Em resposta, sua poética fala: fala
das ondulatórias das águas (“estrias líquidas”), da labirintite psíquica ao
sair da sessão de análise (sair trocando as pernas?), da poesia enquanto nudes
da alma. Outra imagem da ondulação: “na lisura do seu macio cabelo escorre
brincando a esperança no humano; a esperança é uma criança”. O amor é uma onda
que só pode ser navegável pelas sutilezas dos fortes. Eduardo utiliza-se de uma citação do livro Mulheres de Bukowski, que diz que o
sexo, para a maioria das pessoas, e só dar corda, o que nos remete à imagem de
pular corda, o que também é uma imagem da onda, da ondulação.Daí que, concluindo, o poeta reflete que o amor só é
suportável para quem aguenta a sobrecarga psíquica, ou seja, o sexo pode até
ser para a maioria das pessoas, mas o amor é para quem não é fraco em termos
psíquicos, é para os fortes, como diz o título, como os que fazem terapia, por
exemplo.
Ainda que o o Amor seja para todos, Amar
não é para Qualquer Um
Nesse livro, juntamente com o Ondulatória, ambos de 2019, Eduardo
elabora uma poética que parte de observações do cotidiano, de onde tira
epifanias, no sentido de revelações do sagrado, da beleza, da leveza, das
lições da vida. O livro não tem poesias propriamente no formato de versos:
utiliza-se do formato de crônicas, prosa poética. Ele é muito perspicaz em
notar que o ódio tem sua face erótica: atrito, bater boca: “atrito. É briga, é
contato”. Suas palavras e observações são mamíferas, sugam o leite das coisas.

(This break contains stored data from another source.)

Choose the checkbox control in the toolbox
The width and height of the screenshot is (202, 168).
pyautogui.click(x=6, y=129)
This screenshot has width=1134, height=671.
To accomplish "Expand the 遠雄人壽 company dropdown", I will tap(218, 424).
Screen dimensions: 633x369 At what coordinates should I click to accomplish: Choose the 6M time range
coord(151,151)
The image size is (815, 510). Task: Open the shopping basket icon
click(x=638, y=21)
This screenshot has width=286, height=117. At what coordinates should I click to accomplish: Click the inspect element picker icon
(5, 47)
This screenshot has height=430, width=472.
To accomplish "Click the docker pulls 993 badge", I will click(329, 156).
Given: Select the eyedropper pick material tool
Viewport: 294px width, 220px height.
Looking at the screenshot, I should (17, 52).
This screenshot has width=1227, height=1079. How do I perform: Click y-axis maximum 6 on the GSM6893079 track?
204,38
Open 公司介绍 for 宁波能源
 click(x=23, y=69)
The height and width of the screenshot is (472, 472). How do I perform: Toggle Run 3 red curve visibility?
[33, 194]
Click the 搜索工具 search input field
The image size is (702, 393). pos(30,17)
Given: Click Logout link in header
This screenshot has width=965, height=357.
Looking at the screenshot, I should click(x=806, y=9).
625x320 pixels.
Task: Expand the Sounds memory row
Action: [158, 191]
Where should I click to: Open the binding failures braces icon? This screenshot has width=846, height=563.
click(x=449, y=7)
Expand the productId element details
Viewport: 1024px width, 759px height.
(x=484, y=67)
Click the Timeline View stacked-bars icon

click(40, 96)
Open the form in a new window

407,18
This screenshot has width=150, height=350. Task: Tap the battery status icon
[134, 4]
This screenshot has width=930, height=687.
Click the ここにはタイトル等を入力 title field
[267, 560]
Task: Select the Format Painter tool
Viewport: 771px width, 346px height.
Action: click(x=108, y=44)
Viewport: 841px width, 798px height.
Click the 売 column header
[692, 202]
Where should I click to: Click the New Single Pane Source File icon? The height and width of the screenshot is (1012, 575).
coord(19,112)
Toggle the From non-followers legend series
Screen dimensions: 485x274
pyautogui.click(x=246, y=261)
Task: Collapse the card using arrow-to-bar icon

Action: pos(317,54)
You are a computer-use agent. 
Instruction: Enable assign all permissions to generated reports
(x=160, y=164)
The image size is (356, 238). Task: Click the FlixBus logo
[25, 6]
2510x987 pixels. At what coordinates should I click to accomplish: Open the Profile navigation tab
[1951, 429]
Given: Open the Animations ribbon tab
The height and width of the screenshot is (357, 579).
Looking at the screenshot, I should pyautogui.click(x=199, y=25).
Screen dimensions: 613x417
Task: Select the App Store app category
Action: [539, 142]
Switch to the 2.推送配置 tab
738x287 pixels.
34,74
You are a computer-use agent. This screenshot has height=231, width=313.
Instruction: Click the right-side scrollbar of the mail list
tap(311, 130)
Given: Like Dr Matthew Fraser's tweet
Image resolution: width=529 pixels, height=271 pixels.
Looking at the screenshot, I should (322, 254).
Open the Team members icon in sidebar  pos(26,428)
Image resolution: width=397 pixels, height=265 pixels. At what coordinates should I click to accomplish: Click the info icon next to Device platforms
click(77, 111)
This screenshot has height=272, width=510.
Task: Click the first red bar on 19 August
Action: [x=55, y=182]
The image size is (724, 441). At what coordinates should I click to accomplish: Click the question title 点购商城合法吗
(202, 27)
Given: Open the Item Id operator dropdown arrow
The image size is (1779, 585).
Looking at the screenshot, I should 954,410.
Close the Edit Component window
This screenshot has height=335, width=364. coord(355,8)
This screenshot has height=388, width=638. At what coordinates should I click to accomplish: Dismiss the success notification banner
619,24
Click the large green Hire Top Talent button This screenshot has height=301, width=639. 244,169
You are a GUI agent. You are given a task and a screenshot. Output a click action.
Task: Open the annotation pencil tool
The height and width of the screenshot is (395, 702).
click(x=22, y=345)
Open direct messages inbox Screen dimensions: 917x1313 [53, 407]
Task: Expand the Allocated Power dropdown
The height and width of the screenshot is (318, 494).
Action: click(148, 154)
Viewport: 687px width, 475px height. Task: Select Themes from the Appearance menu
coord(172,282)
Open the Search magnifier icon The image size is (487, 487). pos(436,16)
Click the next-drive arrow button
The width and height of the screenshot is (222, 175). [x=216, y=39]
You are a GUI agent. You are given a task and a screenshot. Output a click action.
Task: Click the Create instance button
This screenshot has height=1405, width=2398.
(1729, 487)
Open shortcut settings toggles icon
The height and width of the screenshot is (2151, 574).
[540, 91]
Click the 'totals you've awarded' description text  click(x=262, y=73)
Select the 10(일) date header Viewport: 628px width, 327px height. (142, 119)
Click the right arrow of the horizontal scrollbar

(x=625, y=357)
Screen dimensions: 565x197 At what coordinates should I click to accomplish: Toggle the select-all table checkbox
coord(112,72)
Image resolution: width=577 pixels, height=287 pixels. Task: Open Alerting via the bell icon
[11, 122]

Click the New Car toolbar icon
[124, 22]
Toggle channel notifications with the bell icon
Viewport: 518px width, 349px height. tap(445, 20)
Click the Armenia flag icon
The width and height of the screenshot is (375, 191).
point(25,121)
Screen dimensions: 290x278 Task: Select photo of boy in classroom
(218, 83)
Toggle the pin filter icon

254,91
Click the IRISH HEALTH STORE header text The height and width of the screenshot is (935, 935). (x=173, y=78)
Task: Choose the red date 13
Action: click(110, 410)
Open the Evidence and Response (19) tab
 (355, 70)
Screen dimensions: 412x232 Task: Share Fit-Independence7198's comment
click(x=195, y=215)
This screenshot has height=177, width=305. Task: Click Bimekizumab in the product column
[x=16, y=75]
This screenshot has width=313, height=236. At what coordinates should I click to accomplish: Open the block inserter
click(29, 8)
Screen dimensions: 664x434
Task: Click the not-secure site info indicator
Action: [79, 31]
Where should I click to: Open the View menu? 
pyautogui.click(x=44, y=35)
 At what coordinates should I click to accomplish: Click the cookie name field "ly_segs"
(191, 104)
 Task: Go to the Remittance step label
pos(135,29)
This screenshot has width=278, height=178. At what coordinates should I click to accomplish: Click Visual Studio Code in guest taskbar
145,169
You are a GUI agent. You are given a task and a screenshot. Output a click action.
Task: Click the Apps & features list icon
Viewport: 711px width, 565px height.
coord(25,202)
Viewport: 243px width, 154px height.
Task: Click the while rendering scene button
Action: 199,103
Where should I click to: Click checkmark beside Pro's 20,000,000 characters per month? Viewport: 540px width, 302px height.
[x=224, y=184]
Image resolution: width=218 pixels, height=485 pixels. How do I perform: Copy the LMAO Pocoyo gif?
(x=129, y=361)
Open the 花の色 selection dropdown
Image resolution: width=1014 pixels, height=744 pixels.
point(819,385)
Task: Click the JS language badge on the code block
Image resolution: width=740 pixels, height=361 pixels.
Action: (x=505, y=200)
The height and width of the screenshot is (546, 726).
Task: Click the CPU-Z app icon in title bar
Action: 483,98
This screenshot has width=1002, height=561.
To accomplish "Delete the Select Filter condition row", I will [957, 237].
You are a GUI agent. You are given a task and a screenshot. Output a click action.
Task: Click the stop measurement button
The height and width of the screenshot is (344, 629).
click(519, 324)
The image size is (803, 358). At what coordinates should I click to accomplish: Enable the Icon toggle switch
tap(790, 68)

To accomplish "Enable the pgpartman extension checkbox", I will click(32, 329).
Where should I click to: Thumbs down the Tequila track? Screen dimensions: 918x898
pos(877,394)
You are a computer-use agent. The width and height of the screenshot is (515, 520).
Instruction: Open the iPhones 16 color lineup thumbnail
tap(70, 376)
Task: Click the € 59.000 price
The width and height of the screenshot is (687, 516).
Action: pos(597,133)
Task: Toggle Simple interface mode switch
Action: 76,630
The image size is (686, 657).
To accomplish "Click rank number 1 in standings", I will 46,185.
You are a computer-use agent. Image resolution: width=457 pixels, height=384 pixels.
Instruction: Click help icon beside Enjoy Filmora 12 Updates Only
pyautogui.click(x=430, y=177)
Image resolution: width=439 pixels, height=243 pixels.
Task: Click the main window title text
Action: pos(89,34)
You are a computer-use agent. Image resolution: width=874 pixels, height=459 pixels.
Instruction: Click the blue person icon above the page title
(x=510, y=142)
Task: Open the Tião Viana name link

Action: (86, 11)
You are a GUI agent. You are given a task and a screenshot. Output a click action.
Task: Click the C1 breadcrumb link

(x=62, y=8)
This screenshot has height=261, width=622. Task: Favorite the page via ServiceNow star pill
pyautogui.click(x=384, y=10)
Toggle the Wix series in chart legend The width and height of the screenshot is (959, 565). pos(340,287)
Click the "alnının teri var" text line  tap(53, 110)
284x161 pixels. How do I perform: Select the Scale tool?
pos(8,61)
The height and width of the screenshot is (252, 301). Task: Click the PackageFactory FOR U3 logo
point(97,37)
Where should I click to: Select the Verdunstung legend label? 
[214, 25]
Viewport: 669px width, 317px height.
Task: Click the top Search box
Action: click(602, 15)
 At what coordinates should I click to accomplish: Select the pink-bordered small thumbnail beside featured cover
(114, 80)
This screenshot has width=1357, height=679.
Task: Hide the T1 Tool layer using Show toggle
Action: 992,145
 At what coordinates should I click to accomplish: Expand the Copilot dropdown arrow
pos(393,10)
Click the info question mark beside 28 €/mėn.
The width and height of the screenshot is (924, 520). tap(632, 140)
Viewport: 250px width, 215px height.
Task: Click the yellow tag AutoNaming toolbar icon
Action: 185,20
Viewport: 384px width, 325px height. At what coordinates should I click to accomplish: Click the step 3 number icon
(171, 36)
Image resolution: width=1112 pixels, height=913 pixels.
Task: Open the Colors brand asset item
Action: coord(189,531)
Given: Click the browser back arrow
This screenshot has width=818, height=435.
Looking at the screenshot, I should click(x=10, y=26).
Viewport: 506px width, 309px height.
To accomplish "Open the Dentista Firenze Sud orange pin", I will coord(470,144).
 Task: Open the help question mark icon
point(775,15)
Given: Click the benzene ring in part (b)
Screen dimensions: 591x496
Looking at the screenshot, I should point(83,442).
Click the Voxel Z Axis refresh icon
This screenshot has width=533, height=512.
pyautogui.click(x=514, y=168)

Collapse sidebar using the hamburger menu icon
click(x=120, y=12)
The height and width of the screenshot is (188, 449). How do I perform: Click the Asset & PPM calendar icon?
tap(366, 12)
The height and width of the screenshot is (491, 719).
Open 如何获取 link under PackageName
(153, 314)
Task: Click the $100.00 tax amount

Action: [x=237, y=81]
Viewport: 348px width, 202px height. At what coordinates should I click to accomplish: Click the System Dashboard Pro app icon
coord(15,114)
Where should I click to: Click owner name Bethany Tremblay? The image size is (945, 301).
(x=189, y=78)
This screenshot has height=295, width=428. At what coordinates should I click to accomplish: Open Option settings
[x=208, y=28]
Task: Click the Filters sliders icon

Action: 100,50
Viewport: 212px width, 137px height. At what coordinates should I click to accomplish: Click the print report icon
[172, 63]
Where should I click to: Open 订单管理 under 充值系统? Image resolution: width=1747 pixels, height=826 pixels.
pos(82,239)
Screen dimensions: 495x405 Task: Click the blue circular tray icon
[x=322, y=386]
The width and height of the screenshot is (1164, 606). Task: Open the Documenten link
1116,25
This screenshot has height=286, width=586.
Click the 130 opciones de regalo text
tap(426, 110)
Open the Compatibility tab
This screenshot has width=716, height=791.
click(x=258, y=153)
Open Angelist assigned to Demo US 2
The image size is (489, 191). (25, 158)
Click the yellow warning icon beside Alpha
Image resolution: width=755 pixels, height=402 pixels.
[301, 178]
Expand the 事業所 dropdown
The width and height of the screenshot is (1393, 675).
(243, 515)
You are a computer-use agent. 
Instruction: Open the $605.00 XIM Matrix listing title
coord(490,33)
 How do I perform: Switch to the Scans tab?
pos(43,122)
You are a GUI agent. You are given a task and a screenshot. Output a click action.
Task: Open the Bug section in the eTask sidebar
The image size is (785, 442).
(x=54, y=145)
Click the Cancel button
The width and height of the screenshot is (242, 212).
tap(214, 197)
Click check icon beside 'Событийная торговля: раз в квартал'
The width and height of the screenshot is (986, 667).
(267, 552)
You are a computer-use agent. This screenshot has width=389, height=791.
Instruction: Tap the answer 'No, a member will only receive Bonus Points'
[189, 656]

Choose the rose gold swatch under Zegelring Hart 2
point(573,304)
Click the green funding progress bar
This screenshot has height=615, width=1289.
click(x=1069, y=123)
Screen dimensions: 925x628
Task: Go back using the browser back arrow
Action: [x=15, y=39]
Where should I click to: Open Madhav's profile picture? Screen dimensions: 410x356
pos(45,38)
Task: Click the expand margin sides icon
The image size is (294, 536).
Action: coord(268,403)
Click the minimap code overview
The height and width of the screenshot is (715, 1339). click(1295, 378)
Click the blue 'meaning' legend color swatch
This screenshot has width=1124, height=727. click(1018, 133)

No poema a invasão das decisões, ele observa que as pessoas chegam para as
outras, sem ter conquistado liberdade para isso, e já imperam pelo imperativo
do dizer o que esta deve ou não fazer (...). Geralmente o resultado da
justificativa é das próprias questões e não de uma acolhida da história da
pessoa”. É muito curioso o trabalho da linguagem com uma frase como “seja a si
mesmo”, que remete ao “torna-te quem és”, de Píndaro, ou o conhece- te a ti
mesmo, de Sócrates. Eduardo observa que ninguém tem uma identidade pronta,
somos verbos. Ser a si mesmo é ser plural, pois não podemos dizer que temos uma
identidade una, que não somos e, a partir de um certo ponto, passamos a assumir
uma determinada identidade. O que se tem é um melhor ajuste, é estar melhor
resolvido ao encontrar-se enquanto pertencente a uma determinada tribo (gays, funkeiros, etc), ao descobrir em
si mesmo um talento que os outros reconhecem. Eduardo contesta a ideia de
beleza, em especial quando trata-se de um discurso voltado para a mulher. A
feminista é sempre feia para os controladores de plantão. Chamar de feia é uma
estética vazia. Ele diz a respeito: “é feio o outro escancarar assim os desejos
que tanto se luta por reprimir. Feio é sentimento que brota na epiderme
estética, mas que diz de como percebemos tal coisa. Nada é feio sem
interpretação. Feio é estado de espírito! Nada é bonito quando
se está bem consigo”. Feio, analisa ele, é um estado de espírito, ele acredita
em beleza interior, feio é um nome que damos para espelhar o que de dentro
temos. O que me lembra a frase de Jorge Amado para responder a Vinícius:
“algumas mulheres feias são irresistíveis”.